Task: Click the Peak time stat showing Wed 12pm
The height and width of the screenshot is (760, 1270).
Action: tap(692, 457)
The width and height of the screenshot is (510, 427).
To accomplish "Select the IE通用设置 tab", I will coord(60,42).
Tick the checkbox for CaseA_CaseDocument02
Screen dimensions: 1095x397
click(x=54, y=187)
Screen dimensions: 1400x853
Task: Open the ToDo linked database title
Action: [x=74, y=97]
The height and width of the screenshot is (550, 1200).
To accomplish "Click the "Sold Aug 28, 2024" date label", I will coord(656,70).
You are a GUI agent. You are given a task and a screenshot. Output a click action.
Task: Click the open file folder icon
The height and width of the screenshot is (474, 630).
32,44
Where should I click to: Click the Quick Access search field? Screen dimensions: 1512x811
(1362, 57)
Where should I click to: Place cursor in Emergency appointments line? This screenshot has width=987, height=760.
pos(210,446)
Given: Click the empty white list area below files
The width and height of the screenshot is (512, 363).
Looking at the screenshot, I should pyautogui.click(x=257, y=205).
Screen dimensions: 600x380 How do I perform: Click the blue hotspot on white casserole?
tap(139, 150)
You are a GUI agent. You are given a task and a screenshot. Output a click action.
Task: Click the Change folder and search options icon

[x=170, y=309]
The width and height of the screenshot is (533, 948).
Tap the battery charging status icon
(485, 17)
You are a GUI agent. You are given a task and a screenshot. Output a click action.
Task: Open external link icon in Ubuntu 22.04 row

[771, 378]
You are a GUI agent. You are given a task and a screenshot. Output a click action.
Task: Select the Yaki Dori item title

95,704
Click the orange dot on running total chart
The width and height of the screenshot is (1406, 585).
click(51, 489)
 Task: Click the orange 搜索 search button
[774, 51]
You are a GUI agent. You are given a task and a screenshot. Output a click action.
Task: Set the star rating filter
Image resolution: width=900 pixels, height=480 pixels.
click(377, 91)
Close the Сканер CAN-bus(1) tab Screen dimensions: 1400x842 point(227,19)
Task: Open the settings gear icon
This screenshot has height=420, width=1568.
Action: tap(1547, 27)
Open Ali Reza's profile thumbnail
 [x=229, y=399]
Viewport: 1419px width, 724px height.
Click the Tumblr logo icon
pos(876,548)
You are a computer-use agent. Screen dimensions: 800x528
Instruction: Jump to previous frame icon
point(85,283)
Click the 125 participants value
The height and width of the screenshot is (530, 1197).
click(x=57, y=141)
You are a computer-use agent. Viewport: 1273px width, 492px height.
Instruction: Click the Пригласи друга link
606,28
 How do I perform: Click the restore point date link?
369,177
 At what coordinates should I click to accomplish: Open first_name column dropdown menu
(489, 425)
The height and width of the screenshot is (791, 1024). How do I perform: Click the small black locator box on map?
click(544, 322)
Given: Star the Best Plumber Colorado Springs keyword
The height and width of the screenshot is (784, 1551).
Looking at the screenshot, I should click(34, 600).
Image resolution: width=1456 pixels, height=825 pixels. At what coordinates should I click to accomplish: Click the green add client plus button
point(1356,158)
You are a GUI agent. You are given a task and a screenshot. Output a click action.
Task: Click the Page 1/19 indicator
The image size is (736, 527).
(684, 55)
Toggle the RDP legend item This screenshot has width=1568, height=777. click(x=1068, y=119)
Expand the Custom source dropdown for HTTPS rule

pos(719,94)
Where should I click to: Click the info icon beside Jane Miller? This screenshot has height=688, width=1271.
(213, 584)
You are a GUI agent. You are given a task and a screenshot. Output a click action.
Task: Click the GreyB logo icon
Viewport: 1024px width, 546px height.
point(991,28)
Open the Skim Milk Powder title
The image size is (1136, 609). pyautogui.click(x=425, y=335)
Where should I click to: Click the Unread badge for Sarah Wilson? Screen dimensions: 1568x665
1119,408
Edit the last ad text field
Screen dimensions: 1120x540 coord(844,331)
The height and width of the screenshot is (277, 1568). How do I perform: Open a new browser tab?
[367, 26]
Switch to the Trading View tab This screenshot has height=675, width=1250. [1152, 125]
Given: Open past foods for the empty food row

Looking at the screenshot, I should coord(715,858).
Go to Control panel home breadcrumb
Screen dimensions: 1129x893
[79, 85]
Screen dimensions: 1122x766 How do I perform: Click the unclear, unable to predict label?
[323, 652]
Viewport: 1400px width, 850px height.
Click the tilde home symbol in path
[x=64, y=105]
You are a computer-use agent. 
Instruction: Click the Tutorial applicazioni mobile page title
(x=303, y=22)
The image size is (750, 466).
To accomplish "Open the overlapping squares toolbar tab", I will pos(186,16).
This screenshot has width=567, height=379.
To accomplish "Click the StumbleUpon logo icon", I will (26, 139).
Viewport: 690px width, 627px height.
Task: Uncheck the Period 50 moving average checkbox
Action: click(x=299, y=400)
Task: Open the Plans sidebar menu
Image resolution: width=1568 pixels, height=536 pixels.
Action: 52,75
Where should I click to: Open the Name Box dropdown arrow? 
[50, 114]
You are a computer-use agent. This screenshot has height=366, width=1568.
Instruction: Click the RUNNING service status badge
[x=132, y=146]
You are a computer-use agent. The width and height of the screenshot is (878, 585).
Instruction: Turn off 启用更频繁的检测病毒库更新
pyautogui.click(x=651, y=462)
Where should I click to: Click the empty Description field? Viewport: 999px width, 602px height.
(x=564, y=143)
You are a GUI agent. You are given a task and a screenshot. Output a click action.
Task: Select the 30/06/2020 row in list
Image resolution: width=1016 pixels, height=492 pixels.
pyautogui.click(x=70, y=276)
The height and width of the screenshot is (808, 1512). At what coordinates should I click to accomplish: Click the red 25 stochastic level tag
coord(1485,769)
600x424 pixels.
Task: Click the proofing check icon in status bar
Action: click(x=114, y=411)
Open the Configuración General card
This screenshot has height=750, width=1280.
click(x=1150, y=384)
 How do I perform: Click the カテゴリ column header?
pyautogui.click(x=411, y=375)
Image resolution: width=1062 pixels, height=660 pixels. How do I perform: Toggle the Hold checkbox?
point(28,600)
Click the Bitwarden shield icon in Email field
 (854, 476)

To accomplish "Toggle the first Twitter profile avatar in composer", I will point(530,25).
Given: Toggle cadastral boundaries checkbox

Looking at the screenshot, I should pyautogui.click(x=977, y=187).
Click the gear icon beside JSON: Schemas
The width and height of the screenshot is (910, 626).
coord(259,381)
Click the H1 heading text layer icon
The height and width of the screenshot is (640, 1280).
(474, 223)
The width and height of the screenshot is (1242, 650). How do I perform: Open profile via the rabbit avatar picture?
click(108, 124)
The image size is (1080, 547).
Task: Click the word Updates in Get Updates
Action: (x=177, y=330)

▶ **About this task**
Every record above must be repeated word for word.

▶ **Written answer**
Task: Click the Peak time stat showing Wed 12pm
The height and width of the screenshot is (760, 1270).
Action: tap(692, 457)
The width and height of the screenshot is (510, 427).
To accomplish "Select the IE通用设置 tab", I will coord(60,42).
Tick the checkbox for CaseA_CaseDocument02
Screen dimensions: 1095x397
click(x=54, y=187)
Screen dimensions: 1400x853
Task: Open the ToDo linked database title
Action: [x=74, y=97]
The height and width of the screenshot is (550, 1200).
To accomplish "Click the "Sold Aug 28, 2024" date label", I will coord(656,70).
You are a GUI agent. You are given a task and a screenshot. Output a click action.
Task: Click the open file folder icon
The height and width of the screenshot is (474, 630).
32,44
Where should I click to: Click the Quick Access search field? Screen dimensions: 1512x811
(1362, 57)
Where should I click to: Place cursor in Emergency appointments line? This screenshot has width=987, height=760.
pos(210,446)
Given: Click the empty white list area below files
The width and height of the screenshot is (512, 363).
Looking at the screenshot, I should pyautogui.click(x=257, y=205).
Screen dimensions: 600x380 How do I perform: Click the blue hotspot on white casserole?
tap(139, 150)
You are a GUI agent. You are given a task and a screenshot. Output a click action.
Task: Click the Change folder and search options icon

[x=170, y=309]
The width and height of the screenshot is (533, 948).
Tap the battery charging status icon
(485, 17)
You are a GUI agent. You are given a task and a screenshot. Output a click action.
Task: Open external link icon in Ubuntu 22.04 row

[771, 378]
You are a GUI agent. You are given a task and a screenshot. Output a click action.
Task: Select the Yaki Dori item title

95,704
Click the orange dot on running total chart
The width and height of the screenshot is (1406, 585).
click(51, 489)
 Task: Click the orange 搜索 search button
[774, 51]
You are a GUI agent. You are given a task and a screenshot. Output a click action.
Task: Set the star rating filter
Image resolution: width=900 pixels, height=480 pixels.
click(377, 91)
Close the Сканер CAN-bus(1) tab Screen dimensions: 1400x842 point(227,19)
Task: Open the settings gear icon
This screenshot has height=420, width=1568.
Action: tap(1547, 27)
Open Ali Reza's profile thumbnail
 [x=229, y=399]
Viewport: 1419px width, 724px height.
Click the Tumblr logo icon
pos(876,548)
You are a computer-use agent. Screen dimensions: 800x528
Instruction: Jump to previous frame icon
point(85,283)
Click the 125 participants value
The height and width of the screenshot is (530, 1197).
click(x=57, y=141)
You are a computer-use agent. Viewport: 1273px width, 492px height.
Instruction: Click the Пригласи друга link
606,28
 How do I perform: Click the restore point date link?
369,177
 At what coordinates should I click to accomplish: Open first_name column dropdown menu
(489, 425)
The height and width of the screenshot is (791, 1024). How do I perform: Click the small black locator box on map?
click(544, 322)
Given: Star the Best Plumber Colorado Springs keyword
The height and width of the screenshot is (784, 1551).
Looking at the screenshot, I should click(34, 600).
Image resolution: width=1456 pixels, height=825 pixels. At what coordinates should I click to accomplish: Click the green add client plus button
point(1356,158)
You are a GUI agent. You are given a task and a screenshot. Output a click action.
Task: Click the Page 1/19 indicator
The image size is (736, 527).
(684, 55)
Toggle the RDP legend item This screenshot has width=1568, height=777. click(x=1068, y=119)
Expand the Custom source dropdown for HTTPS rule

pos(719,94)
Where should I click to: Click the info icon beside Jane Miller? This screenshot has height=688, width=1271.
(213, 584)
You are a GUI agent. You are given a task and a screenshot. Output a click action.
Task: Click the GreyB logo icon
Viewport: 1024px width, 546px height.
point(991,28)
Open the Skim Milk Powder title
The image size is (1136, 609). pyautogui.click(x=425, y=335)
Where should I click to: Click the Unread badge for Sarah Wilson? Screen dimensions: 1568x665
1119,408
Edit the last ad text field
Screen dimensions: 1120x540 coord(844,331)
The height and width of the screenshot is (277, 1568). How do I perform: Open a new browser tab?
[367, 26]
Switch to the Trading View tab This screenshot has height=675, width=1250. [1152, 125]
Given: Open past foods for the empty food row

Looking at the screenshot, I should coord(715,858).
Go to Control panel home breadcrumb
Screen dimensions: 1129x893
[79, 85]
Screen dimensions: 1122x766 How do I perform: Click the unclear, unable to predict label?
[323, 652]
Viewport: 1400px width, 850px height.
Click the tilde home symbol in path
[x=64, y=105]
You are a computer-use agent. 
Instruction: Click the Tutorial applicazioni mobile page title
(x=303, y=22)
The image size is (750, 466).
To accomplish "Open the overlapping squares toolbar tab", I will pos(186,16).
This screenshot has width=567, height=379.
To accomplish "Click the StumbleUpon logo icon", I will (26, 139).
Viewport: 690px width, 627px height.
Task: Uncheck the Period 50 moving average checkbox
Action: click(x=299, y=400)
Task: Open the Plans sidebar menu
Image resolution: width=1568 pixels, height=536 pixels.
Action: 52,75
Where should I click to: Open the Name Box dropdown arrow? 
[50, 114]
You are a computer-use agent. This screenshot has height=366, width=1568.
Instruction: Click the RUNNING service status badge
[x=132, y=146]
You are a computer-use agent. The width and height of the screenshot is (878, 585).
Instruction: Turn off 启用更频繁的检测病毒库更新
pyautogui.click(x=651, y=462)
Where should I click to: Click the empty Description field? Viewport: 999px width, 602px height.
(x=564, y=143)
You are a GUI agent. You are given a task and a screenshot. Output a click action.
Task: Select the 30/06/2020 row in list
Image resolution: width=1016 pixels, height=492 pixels.
pyautogui.click(x=70, y=276)
The height and width of the screenshot is (808, 1512). At what coordinates should I click to accomplish: Click the red 25 stochastic level tag
coord(1485,769)
600x424 pixels.
Task: Click the proofing check icon in status bar
Action: click(x=114, y=411)
Open the Configuración General card
This screenshot has height=750, width=1280.
click(x=1150, y=384)
 How do I perform: Click the カテゴリ column header?
pyautogui.click(x=411, y=375)
Image resolution: width=1062 pixels, height=660 pixels. How do I perform: Toggle the Hold checkbox?
point(28,600)
Click the Bitwarden shield icon in Email field
 (854, 476)

To accomplish "Toggle the first Twitter profile avatar in composer", I will point(530,25).
Given: Toggle cadastral boundaries checkbox

Looking at the screenshot, I should pyautogui.click(x=977, y=187).
Click the gear icon beside JSON: Schemas
The width and height of the screenshot is (910, 626).
coord(259,381)
Click the H1 heading text layer icon
The height and width of the screenshot is (640, 1280).
(474, 223)
The width and height of the screenshot is (1242, 650). How do I perform: Open profile via the rabbit avatar picture?
click(108, 124)
The image size is (1080, 547).
Task: Click the word Updates in Get Updates
Action: (x=177, y=330)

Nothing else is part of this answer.